Mats Stellwall: Many organisations today still have a rather naĂŻve view on Deep Learning and AI, we are still much in a hype mode where there is a tendency to believe that it can solve everything or that is some kind of magic that will create endless opportunities. So a big challenge is to keep the expectations and also the ambition at the right level, to understand where it makes sense to use it and what to expect it will give in return. I think that initiatives like Elements of AI are helping to make people and organizations more aware of what is the possibilities with AI and what it is (and what it is not).

Another big challenge is the availability of data or rather correct data, Deep Learning is very data-intensive and we also need to make sure that the data we are using reflects the real world, or at least we need to be aware that it is not. By using data sets that is biased we can end up creating solutions that behave wrong, like Amazon’s Machine Learning driven recruitment tool that was heavily biased against women due to that the training data was primarily based on male applications, or Googles image labelling solution that labelled coloured people as gorillas.

There is also a big challenge to go from something that is developed by a few on laptops or cloud instances to an enterprise solution that is going to scale, be secure, monitored and integrate with existing solutions.

Photo by Hyperight AB® / All rights reserved.

Deep Learning is very data-intensive and we also need to make sure that the data we are using reflects the real world, or at least we need to be aware that it is not.

Hyperight:  Considering the state of data science and machine learning today, what can we expect in the next 1-2 years?

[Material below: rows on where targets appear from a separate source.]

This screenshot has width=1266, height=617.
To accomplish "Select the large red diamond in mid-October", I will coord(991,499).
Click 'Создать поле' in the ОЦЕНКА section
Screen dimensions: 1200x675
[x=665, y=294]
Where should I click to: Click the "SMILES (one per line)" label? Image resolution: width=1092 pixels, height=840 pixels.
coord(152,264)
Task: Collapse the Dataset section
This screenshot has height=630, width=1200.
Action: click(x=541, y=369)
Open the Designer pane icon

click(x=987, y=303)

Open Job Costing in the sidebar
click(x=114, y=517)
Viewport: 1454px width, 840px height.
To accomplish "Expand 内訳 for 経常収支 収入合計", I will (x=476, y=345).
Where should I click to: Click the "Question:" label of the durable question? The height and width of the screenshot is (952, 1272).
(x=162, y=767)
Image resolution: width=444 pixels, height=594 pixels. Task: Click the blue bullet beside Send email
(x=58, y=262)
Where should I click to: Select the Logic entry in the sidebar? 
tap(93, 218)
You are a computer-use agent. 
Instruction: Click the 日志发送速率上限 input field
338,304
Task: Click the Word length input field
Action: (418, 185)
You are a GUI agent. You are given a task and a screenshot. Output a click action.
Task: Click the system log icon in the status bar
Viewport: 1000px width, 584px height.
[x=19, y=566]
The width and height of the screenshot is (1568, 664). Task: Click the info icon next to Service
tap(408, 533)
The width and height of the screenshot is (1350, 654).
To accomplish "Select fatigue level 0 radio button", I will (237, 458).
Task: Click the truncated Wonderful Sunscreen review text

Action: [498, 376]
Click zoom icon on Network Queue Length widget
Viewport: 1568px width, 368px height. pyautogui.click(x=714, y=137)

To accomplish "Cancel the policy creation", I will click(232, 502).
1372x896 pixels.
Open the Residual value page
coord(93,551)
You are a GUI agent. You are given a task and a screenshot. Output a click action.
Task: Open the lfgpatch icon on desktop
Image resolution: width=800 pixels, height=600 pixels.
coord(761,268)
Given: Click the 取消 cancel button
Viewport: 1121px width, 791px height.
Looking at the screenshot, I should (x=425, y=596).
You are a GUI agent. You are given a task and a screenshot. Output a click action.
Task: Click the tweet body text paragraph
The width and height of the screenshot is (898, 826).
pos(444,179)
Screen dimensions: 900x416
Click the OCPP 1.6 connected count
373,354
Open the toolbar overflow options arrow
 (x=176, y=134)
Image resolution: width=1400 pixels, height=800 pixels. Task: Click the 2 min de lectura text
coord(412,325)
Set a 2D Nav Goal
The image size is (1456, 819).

Mats Stellwall: I except we will see more graphical UI’s for Data Science, to be forced to code everything is not very productive and it also limits the adoption, where many steps are automated or guided. Now, I do not believe that it will remove the needs for Data Scientists in the same way as the introduction of graphical tools for statistics and data mining did not remove the need for statisticians and data mining experts. You still need to understand machine learning, statistics and how to intercept and validate the outcomes in order to create good AI/ML solutions, to believe or even worse think automated machine learning will remove that need is very naïve.

Hopefully, the discussion around ethics, bias and transparency will continue and these things will be a natural part of all projects and solutions. The possibilities with AI/ML are next to endless but we cannot create black boxes without any transparency, the more decisions we allow our AI/ML to make, the more open we need to be about it. There should always be someone accountable for a system based on AI/ML. What will be crucial for this is model explainability, a way to explain the model and also the specific decisions it takes and I expect we will see a lot of development in this area.

From a technology standpoint, there will be more advances in specialised hardware for this type of workloads making the training of models faster. I also hope we will see more of quantum computing and especially around AI.